Add floating point intrinsics for arm32 and arm64 devices.
Add integer intrinsics for arm64 devices.

Bug: 17366024
Change-Id: Id4240f549033deb262815c7145d69820e5fd7b92
diff --git a/services/audioflinger/AudioResamplerFirProcess.h b/services/audioflinger/AudioResamplerFirProcess.h
index 1118bf8..91d7c54 100644
--- a/services/audioflinger/AudioResamplerFirProcess.h
+++ b/services/audioflinger/AudioResamplerFirProcess.h
@@ -243,6 +243,9 @@
     }
 }
 
+/* Calculates a single output frame from a polyphase resampling filter.
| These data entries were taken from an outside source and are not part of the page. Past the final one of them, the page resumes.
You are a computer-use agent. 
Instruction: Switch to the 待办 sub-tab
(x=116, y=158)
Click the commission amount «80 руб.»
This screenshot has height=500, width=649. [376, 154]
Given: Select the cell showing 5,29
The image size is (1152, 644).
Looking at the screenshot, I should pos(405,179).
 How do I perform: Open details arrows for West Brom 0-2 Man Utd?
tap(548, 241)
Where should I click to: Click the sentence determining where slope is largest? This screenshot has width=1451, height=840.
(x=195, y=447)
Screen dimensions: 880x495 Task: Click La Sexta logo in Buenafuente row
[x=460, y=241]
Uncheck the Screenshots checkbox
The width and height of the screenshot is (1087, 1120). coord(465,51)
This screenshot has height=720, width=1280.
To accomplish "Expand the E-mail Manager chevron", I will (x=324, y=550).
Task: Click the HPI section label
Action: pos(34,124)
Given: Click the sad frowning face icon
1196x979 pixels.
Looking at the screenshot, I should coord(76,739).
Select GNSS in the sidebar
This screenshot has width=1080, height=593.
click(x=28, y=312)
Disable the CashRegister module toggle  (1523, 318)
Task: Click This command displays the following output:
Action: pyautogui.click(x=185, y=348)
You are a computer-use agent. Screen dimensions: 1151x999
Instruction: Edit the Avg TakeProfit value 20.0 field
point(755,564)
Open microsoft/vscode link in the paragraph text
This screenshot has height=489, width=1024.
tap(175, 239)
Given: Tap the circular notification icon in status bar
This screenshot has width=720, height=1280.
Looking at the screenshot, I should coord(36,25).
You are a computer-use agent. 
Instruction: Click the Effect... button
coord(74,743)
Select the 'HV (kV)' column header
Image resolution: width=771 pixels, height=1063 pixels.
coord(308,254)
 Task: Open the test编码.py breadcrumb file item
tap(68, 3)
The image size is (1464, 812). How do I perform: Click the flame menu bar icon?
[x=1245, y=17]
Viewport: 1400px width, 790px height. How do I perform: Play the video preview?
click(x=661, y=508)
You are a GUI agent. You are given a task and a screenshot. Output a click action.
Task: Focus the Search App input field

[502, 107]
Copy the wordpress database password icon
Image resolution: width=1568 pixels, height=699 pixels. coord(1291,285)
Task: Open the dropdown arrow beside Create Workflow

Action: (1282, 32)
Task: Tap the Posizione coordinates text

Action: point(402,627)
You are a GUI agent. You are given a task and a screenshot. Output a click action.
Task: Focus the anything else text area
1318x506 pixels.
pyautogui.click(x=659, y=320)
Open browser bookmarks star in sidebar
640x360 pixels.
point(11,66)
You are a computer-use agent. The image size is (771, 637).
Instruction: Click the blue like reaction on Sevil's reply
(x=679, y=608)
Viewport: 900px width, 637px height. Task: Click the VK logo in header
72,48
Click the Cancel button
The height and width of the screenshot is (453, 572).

+ * See Process() for parameter details.
+ */
 template <int CHANNELS, int STRIDE, typename TC, typename TI, typename TO>
 static inline
 void ProcessL(TO* const out,
@@ -256,6 +259,39 @@
     ProcessBase<CHANNELS, STRIDE, InterpNull>(out, count, coefsP, coefsN, sP, sN, 0, volumeLR);
 }
 
+/*
+ * Calculates a single output frame from a polyphase resampling filter,
+ * with filter phase interpolation.
+ *
+ * @param out should point to the output buffer with space for at least one output frame.
+ *
+ * @param count should be half the size of the total filter length (halfNumCoefs), as we
+ * use symmetry in filter coefficients to evaluate two dot products.
+ *
+ * @param coefsP is one phase of the polyphase filter bank of size halfNumCoefs, corresponding
+ * to the positive sP.
+ *
+ * @param coefsN is one phase of the polyphase filter bank of size halfNumCoefs, corresponding
+ * to the negative sN.
+ *
+ * @param coefsP1 is the next phase of coefsP (used for interpolation).
+ *
+ * @param coefsN1 is the next phase of coefsN (used for interpolation).
+ *
+ * @param sP is the positive half of the coefficients (as viewed by a convolution),
+ * starting at the original samples pointer and decrementing (by CHANNELS).
+ *
+ * @param sN is the negative half of the samples (as viewed by a convolution),
+ * starting at the original samples pointer + CHANNELS and incrementing (by CHANNELS).
+ *
+ * @param lerpP The fractional siting between the polyphase indices is given by the bits
+ * below coefShift. See fir() for details.
+ *
+ * @param volumeLR is a pointer to an array of two 32 bit volume values, one per stereo channel,
+ * expressed as a S32 integer or float.  A negative value inverts the channel 180 degrees.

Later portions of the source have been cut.